The Twelve Days of Christmas
by Agnes Merry

14th December, 1997.

Dearest John,
I went to the door today and the postman delivered a partridge in a pear tree. What a thoroughly delightful gift! I couldn’t have been more surprised darling!

With deepest love, Agnes.

15th December, 1997.

Dearest John,
Today the postman brought your very sweet gift. Just imagine, two turtle doves! I’m just delighted at your very thoughtful gift. They are truly adorable!

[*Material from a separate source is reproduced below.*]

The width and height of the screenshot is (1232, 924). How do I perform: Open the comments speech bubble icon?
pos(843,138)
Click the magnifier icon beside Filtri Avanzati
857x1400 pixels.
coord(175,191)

With all my love, Your Agnes.

16th December, 1997.

Dearest John,
Oh! Aren’t you the extravagant one! But I really must protest, I don’t deserve such generosity. Three French hens. My goodness. You are just a darling of course, but I must insist, you’ve been too kind!

With Love, Agnes.

17th December, 1997.

Dear John,
Today the postman delivered four calling birds. Now really, they are plainly beautiful, but I really have too many birds as it is. You’re being too romantic, dear.

Affectionately, Agnes.

18th December, 1997.

Dearest darling John,
What a surprise! Today the postman delivered five golden rings! One for every finger! You’re just impossible darling, but oh how I love it! Frankly all those squawking birds were beginning to get on my nerves. I am glad you thought of something different.

All my love, Agnes.

19th December, 1997.

Dear John,
When I opened my door there were actually six geese a-laying on my front steps. So you’re back to the birds again, huh? The geese are nice, dear but where will I keep them? The neighbours are complaining and I have had a little trouble sleeping through all the racket. Please stop.

Cordially, Agnes.

20th December, 1997.

John,
Just what the hell is it with you and fucking birds!? Seven swans-a-swimming!! What kind of sick joke is this! !?? There is bird shit everywhere! The little bastards never shut up, I can’t sleep anymore, and I’m a nervous wreck. It’s not funny you weirdo.

Agnes.

21st December, 1997.

O.K. Buster,
The birds were bad enough, but what the hell am I going to do with eight maids-a-milking? If that’s not bad enough, they had to bring their goddamn cows! ! There is shit all over the lawn, and I can’t move in my own house! ! Just lay off me smartass or you’ll be sorry!

Agnes.

22nd December, 1997.

You shithead!!!
What are you, some kind of sadist!?! Now there’s nine pipers playing! Christ do they play! They’ve never stopped chasing those maids since they got here! The cows are upset and they’re stepping all over those screeching bloody birds. The neighbours are getting a petition against me.
Stop, Stop, Stop, STOP! Or you’ll get yours!

Agnes.

 

23rd December, 1997.

You bastard!
Now there’s ten ladies dancing! But they’re not ladies! Those broads are screwing around with the pipers! The cows can’t sleep and they’ve all got diarrhoea! My living room is a river of shit and the landlord is threatening to evict me because of all the commotion. I’m calling the police on you: Creep!

One who means it!

24th December, 1997.

I’ll castrate you, you motherfucking asshole!
What’s with the eleven lords-a-leaping?!? They’re leaping on and off those milking-maids and dancing-ladies!?!?! Some of those poor girls will never walk again!
Those pipers went through the maids and ladies and have started sodomising the cows. At least the birds are quiet: they were all trampled to death in the orgy. I hope you are satisfied you sheep-shagging, self-flagellating, bishop-basher!
Your sworn enemy,

Agnes.

25th December, 1997.

Law Offices of Badger, Binder, and Irwin
30 Knave Street,
Manchester.

Dear Sir,
This is to acknowledge your latest gift of twelve fiddlers fiddling which you have seen fit to inflict on our client, one Agnes Merry. If you attempt to reach Ms. Merry at Happy Daze Sanatorium, the attendants have instructions to shoot you on sight.
Please direct all correspondence to this office in the future. With this letter please find attached a warrant for your arrest.
Merry Christmas smartass!!

Cordially, Badger, Binder, and Irwin.